50 works of art, publications and documents.

The work of Felipe Ehrenberg (Tlacopac, Mexico City, 1943–Ahuatepec, Morelos, 2017) spans drawing and painting, conceptual art, performance, mail art and printed art. He was one of the pioneers of mimeograph, a technique that he developed at the publisher Beau Geste Press (Devon, England), from where he presented, through over 150 publications, the work of important visual poets, conceptual artists, Neo-Dadaists and experimental artists, including the first books by Ulises Carrión.

Exiled in England after the Tlatelolco massacre in 1968, he took an interest in new creative procedures and became a pioneer in the publishing of artist books, performances and collective and collaborative work, which he developed through experimentation with different forms of printing and disseminating work and ideas. At Beau Geste Press he was the co-organiser—together with Michael Weaber, Marta Hellion and David Mayor—of the show Fluxshoe (1972–1973), through which he introduced England to the anti-artistic criticism of the group Fluxus, and editor of the magazine Schmuck!, a collective and collaborative publication through which he presented the work of Latin American artists and writers in Europe. Ehrenberg considered himself an artist, reporter, professor, politician, diplomat, editor, actor, organiser and tireless traveller. Upon his return to Mexico in 1975, he received a Guggenheim Fellowship for research into the duality of Latin American culture. Once back in his native country he also founded Grupo Proceso Pentágono.
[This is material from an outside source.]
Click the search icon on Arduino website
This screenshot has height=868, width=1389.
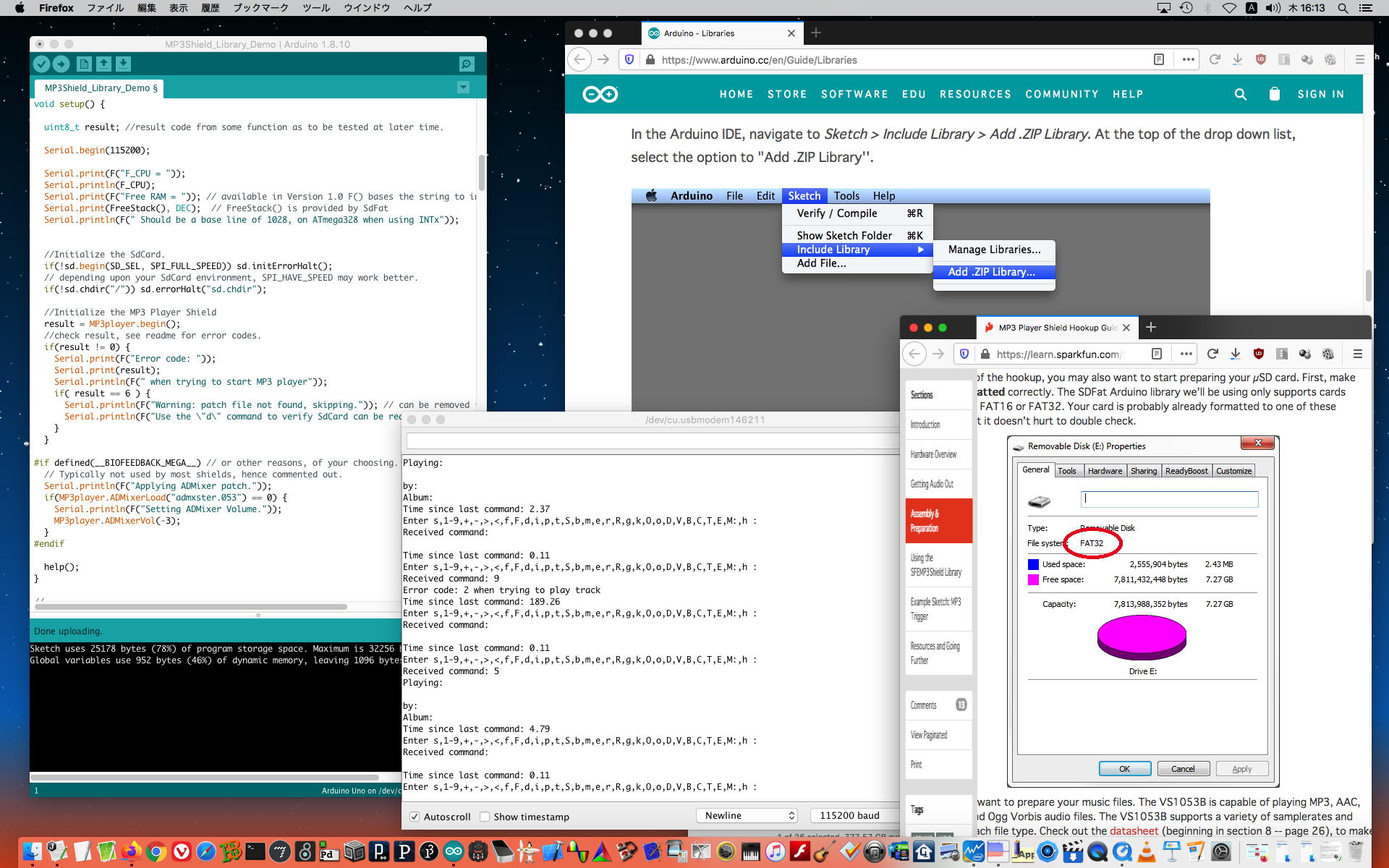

Archivo Lafuente holds around 50 documents in its Felipe Ehrenberg collection, including correspondence (with Robin Crozier), posters, typewritten texts, magazines (the Schmuck series), artist books (Rejected Accepted, Flechas [1972], Ehrenberg [1973], Pussywillow. A Journal of Conditions [1973], Borges en México. Otoño de 1978 [1978]), original works (The tube-o-nauts [1970] and Fillaspace is a Game of Simultaneity [1972]), and works by various artists such as Michael Gibbs, Claudio Bertoni, Raúl Marroquín, David F. Mayer and Jean Sellem.